フェリーから吐き出されるようにして島に降り立ったスーツ姿の若い男。長谷部だ。
「うわ、潮くせぇ……てか、ネットも繋がんねぇのかよ……」
見渡してもコンビニひとつ見当たらない。唯一の案内所で受付に声をかけると、やってきたのは島の役人・大江田だった。
「……で?あんたがその、借金取り? 東京の」
「は、はい。あの、優弥という方の——」
「ふぅ〜ん……で、取り立てるんか?ここで?」
大江田の目が笑っていない。むしろ「面倒が増えた」と顔に書いてある。
「ここはな、観光で来るとこでも、ましてや追い詰めるとこでもなか。トラブルは勘弁してくれよ」
「え、でも、俺、仕事で……」
「まぁ、泊まるとこぐらいは紹介しちゃる。ほれ、お〜〜い、肇さん呼んでくれぇ!」
数分後、砂埃を巻き上げて現れたのは、真っ白な開襟シャツに金のネックレスをぶら下げた男——肇だった。
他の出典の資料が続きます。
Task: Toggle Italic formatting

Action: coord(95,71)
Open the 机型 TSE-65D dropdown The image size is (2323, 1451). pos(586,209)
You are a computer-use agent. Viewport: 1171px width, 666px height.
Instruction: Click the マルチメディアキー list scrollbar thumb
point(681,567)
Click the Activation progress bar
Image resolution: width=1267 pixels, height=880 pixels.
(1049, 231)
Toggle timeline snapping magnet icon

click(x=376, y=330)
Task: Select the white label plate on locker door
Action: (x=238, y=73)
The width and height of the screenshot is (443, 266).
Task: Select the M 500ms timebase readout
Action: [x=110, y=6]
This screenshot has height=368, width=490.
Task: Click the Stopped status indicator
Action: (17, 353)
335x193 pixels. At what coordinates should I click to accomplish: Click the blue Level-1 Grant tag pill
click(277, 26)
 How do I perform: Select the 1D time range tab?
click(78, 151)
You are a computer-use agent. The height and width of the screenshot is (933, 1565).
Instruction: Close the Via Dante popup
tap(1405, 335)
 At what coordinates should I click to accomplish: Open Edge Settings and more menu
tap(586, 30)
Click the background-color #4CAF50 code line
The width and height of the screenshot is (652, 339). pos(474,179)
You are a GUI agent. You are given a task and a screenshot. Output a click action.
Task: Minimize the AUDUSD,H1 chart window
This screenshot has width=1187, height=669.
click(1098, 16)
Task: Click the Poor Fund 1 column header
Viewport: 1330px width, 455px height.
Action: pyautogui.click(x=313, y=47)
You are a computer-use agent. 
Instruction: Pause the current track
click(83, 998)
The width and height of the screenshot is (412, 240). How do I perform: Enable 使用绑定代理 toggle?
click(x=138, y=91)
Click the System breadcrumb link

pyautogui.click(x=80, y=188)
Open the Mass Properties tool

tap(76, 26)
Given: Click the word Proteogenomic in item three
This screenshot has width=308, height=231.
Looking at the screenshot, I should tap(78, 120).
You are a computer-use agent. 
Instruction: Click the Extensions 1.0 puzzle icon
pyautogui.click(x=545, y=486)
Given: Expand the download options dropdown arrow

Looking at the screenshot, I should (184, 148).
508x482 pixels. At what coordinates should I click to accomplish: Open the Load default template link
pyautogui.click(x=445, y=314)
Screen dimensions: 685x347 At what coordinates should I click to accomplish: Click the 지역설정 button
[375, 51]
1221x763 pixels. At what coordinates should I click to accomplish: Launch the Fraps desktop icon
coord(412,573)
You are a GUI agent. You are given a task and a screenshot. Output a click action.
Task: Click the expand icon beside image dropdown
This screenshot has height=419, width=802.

「おぉ〜!よう来たなぁ!借金取りか?はっはっは!おれがこの島の“キング”や。泊まるとこ、ワシのホテル使わしちゃる。……ただし、今夜はカラオケナイトやけどな!」
「え、あの……できれば静かな……」
「無理じゃぁ!島はワシの庭!ルールはワシが決めるんじゃ〜!はっはっは!」
完全にペースを握られ、早くも胃が痛む長谷部。